* **Passage provided**
Sex and Tango: Notes from a Sex Coach and Tango Dancer

A newcomer to Tango dancing, I’m inspired to share the many parallels I see between this intimate, elegant dance and what I teach as a sex coach about intimate, elegant sex.  

 

In the sensual dance of Tango, the man becomes the container for the dance, the woman, the movement.  The man forms the mold, the woman moves the energy and light.  He is the Presence; She is the Dance.  He makes a subtle suggestion, a proposal for action, she interprets his cue, and moves her body.  In short, the man makes a suggestion, the woman does her thing, he makes it right and offers another suggestion–over and over.

 

In Sex as in Tango, the man is the container, the mold, the underlying Presence.  The woman is the energy, the light and movement.  He leads with a suggestion, she interprets his cue and moves her body, her breath, dancing her dance, expressing her desires.  His Presence, deep and spiritual, is the safe springboard for her delight, play, and sexual energy…that feels so good to them both.

* **Directive 1**
Format the lines of the records from the line containing "You are a computer-use" through the end of the records as a JSON list of strings, one string per line, leaving out blank lines.

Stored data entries
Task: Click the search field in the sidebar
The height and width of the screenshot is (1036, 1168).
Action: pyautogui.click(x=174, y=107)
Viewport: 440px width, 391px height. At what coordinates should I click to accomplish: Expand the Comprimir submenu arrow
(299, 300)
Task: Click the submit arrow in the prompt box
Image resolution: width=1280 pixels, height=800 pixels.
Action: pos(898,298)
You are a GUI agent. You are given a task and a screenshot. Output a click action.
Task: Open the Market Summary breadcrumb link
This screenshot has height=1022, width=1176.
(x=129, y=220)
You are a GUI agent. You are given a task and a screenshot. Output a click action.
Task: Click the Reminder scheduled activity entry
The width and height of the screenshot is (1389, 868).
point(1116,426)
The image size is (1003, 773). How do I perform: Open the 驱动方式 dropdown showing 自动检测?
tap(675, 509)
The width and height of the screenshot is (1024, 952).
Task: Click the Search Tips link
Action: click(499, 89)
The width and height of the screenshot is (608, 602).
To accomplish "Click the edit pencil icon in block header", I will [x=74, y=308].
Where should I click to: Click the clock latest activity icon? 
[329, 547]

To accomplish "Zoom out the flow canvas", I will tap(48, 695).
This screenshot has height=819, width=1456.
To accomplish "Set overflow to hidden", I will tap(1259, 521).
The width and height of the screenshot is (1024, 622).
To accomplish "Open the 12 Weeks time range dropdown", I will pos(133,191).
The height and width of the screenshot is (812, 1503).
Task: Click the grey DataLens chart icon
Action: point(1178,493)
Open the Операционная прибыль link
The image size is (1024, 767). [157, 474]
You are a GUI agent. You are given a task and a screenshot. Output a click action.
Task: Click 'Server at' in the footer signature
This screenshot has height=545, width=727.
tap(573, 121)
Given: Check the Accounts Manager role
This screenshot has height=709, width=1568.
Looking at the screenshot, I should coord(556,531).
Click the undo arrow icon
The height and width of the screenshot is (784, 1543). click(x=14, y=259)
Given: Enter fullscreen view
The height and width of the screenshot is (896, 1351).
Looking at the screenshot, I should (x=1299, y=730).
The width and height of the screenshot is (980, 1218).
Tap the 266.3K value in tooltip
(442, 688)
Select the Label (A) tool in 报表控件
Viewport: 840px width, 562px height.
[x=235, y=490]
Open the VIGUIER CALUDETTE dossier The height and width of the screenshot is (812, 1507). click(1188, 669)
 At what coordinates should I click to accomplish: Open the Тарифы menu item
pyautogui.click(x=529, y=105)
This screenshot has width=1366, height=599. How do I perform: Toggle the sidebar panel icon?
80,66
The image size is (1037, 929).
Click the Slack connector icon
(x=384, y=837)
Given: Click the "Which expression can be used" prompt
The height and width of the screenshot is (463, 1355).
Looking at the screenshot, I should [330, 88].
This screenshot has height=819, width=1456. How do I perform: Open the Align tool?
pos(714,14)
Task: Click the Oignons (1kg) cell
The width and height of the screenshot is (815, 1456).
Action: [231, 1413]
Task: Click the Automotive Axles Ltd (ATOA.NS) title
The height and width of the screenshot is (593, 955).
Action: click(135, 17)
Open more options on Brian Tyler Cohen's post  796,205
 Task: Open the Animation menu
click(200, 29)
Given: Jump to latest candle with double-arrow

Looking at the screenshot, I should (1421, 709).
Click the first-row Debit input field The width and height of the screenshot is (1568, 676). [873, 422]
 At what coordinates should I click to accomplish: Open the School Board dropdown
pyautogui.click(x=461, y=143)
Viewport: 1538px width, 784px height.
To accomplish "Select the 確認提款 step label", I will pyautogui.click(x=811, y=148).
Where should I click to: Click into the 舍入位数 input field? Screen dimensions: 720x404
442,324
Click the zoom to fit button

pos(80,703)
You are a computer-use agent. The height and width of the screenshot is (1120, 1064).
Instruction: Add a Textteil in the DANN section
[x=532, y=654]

* **Directive 2**
In the piece on sex and tango, who is the Presence and who is the Dance?

* **Exercise answer 1**
[
  "You are a computer-use agent. The height and width of the screenshot is (1120, 1064).",
  "Instruction: Add a Textteil in the DANN section",
  "[x=532, y=654]"
]

* **Exercise answer 2**
The man is the Presence, and the woman is the Dance.